INPUT:

════════

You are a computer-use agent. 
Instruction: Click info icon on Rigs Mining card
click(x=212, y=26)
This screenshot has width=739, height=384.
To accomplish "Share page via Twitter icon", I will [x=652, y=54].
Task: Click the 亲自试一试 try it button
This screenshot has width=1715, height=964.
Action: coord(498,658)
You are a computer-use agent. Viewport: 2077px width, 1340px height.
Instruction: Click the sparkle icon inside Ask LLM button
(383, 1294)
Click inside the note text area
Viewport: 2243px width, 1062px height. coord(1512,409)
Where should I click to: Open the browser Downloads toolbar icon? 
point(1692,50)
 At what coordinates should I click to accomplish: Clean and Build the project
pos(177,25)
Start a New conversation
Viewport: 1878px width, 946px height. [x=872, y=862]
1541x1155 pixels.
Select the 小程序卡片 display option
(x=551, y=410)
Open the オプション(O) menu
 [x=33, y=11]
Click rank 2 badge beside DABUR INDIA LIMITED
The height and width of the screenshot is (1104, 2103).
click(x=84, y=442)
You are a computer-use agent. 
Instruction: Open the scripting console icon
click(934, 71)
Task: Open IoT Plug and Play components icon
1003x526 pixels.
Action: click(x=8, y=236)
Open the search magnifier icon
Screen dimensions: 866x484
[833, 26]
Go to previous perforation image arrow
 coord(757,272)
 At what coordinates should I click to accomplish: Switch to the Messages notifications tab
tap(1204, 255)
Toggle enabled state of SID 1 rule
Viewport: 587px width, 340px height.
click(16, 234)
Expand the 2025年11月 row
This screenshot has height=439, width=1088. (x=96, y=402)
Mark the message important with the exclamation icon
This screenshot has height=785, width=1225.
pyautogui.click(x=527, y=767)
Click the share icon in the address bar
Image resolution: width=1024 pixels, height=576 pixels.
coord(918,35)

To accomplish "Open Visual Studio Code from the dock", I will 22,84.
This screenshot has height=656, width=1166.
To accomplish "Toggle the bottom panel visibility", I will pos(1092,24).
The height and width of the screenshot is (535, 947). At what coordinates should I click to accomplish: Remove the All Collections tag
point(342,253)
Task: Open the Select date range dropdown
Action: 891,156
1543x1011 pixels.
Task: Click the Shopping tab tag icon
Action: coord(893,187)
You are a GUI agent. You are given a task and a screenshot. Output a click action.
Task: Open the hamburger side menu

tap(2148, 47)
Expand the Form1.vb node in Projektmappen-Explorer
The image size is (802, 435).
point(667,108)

════════

EXERCISE:
Send back each record exactly as it stands.

RESULT:
You are a computer-use agent. 
Instruction: Click info icon on Rigs Mining card
click(x=212, y=26)
This screenshot has width=739, height=384.
To accomplish "Share page via Twitter icon", I will [x=652, y=54].
Task: Click the 亲自试一试 try it button
This screenshot has width=1715, height=964.
Action: coord(498,658)
You are a computer-use agent. Viewport: 2077px width, 1340px height.
Instruction: Click the sparkle icon inside Ask LLM button
(383, 1294)
Click inside the note text area
Viewport: 2243px width, 1062px height. coord(1512,409)
Where should I click to: Open the browser Downloads toolbar icon? 
point(1692,50)
 At what coordinates should I click to accomplish: Clean and Build the project
pos(177,25)
Start a New conversation
Viewport: 1878px width, 946px height. [x=872, y=862]
1541x1155 pixels.
Select the 小程序卡片 display option
(x=551, y=410)
Open the オプション(O) menu
 [x=33, y=11]
Click rank 2 badge beside DABUR INDIA LIMITED
The height and width of the screenshot is (1104, 2103).
click(x=84, y=442)
You are a computer-use agent. 
Instruction: Open the scripting console icon
click(934, 71)
Task: Open IoT Plug and Play components icon
1003x526 pixels.
Action: click(x=8, y=236)
Open the search magnifier icon
Screen dimensions: 866x484
[833, 26]
Go to previous perforation image arrow
 coord(757,272)
 At what coordinates should I click to accomplish: Switch to the Messages notifications tab
tap(1204, 255)
Toggle enabled state of SID 1 rule
Viewport: 587px width, 340px height.
click(16, 234)
Expand the 2025年11月 row
This screenshot has height=439, width=1088. (x=96, y=402)
Mark the message important with the exclamation icon
This screenshot has height=785, width=1225.
pyautogui.click(x=527, y=767)
Click the share icon in the address bar
Image resolution: width=1024 pixels, height=576 pixels.
coord(918,35)

To accomplish "Open Visual Studio Code from the dock", I will 22,84.
This screenshot has height=656, width=1166.
To accomplish "Toggle the bottom panel visibility", I will pos(1092,24).
The height and width of the screenshot is (535, 947). At what coordinates should I click to accomplish: Remove the All Collections tag
point(342,253)
Task: Open the Select date range dropdown
Action: 891,156
1543x1011 pixels.
Task: Click the Shopping tab tag icon
Action: coord(893,187)
You are a GUI agent. You are given a task and a screenshot. Output a click action.
Task: Open the hamburger side menu

tap(2148, 47)
Expand the Form1.vb node in Projektmappen-Explorer
The image size is (802, 435).
point(667,108)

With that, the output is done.